=== TASK INSTRUCTIONS ===
Look for "agent" in every line of the listing. Copy the lines that have it.

-----

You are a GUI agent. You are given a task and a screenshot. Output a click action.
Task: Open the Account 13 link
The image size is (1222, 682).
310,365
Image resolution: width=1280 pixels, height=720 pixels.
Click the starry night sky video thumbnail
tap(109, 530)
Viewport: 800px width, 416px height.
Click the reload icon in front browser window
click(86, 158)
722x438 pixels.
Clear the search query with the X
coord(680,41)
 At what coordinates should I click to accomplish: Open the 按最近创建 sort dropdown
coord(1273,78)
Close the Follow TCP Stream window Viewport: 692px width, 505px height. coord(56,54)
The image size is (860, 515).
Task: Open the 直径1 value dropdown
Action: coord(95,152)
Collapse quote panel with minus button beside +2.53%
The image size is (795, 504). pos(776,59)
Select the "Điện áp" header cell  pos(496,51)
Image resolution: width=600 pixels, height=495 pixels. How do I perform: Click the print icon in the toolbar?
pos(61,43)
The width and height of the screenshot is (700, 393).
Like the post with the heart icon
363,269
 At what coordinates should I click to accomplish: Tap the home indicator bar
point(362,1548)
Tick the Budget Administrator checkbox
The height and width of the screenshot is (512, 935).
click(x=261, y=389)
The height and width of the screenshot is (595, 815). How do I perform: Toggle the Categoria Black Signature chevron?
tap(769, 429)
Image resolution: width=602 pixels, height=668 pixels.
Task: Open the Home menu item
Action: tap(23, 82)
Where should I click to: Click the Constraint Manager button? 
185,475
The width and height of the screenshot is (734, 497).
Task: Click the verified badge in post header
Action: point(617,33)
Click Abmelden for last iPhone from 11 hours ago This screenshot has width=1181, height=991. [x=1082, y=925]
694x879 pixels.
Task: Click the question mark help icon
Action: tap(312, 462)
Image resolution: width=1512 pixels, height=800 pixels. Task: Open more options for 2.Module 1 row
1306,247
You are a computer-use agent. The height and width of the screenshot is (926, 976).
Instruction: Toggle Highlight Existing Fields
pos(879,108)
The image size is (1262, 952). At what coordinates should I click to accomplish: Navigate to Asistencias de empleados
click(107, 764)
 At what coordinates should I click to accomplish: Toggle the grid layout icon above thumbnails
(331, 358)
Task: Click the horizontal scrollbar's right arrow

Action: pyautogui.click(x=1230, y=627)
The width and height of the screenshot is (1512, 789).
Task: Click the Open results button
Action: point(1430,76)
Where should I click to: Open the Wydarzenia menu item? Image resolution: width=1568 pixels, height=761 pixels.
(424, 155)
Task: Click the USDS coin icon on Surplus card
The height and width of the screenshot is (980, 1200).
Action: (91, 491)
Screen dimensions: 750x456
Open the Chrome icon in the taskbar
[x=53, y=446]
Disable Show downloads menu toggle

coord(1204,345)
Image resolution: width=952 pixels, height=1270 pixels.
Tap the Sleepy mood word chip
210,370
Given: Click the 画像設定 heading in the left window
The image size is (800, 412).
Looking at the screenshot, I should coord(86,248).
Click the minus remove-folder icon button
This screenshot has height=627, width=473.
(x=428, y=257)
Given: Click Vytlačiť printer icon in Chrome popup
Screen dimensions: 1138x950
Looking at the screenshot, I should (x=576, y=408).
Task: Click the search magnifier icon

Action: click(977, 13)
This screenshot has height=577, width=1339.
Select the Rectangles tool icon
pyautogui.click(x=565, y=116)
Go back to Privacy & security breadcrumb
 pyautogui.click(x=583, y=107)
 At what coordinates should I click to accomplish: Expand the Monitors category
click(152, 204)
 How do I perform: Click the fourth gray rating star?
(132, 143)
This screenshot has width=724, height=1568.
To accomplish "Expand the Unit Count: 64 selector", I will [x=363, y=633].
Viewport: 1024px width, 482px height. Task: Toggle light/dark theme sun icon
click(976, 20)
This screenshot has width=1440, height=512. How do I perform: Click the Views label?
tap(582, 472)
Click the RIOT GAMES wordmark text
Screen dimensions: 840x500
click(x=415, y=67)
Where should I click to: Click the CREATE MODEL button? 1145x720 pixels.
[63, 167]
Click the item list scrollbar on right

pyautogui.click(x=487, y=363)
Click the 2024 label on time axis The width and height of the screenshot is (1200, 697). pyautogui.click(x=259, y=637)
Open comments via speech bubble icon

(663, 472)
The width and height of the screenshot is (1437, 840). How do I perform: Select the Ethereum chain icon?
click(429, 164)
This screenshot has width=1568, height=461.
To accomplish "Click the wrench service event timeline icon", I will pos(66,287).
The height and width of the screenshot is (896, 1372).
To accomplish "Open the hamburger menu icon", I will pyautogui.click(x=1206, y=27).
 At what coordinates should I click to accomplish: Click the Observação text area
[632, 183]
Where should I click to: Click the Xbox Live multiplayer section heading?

-----

=== ANSWER SPACE ===
You are a GUI agent. You are given a task and a screenshot. Output a click action.
You are a computer-use agent. The height and width of the screenshot is (926, 976).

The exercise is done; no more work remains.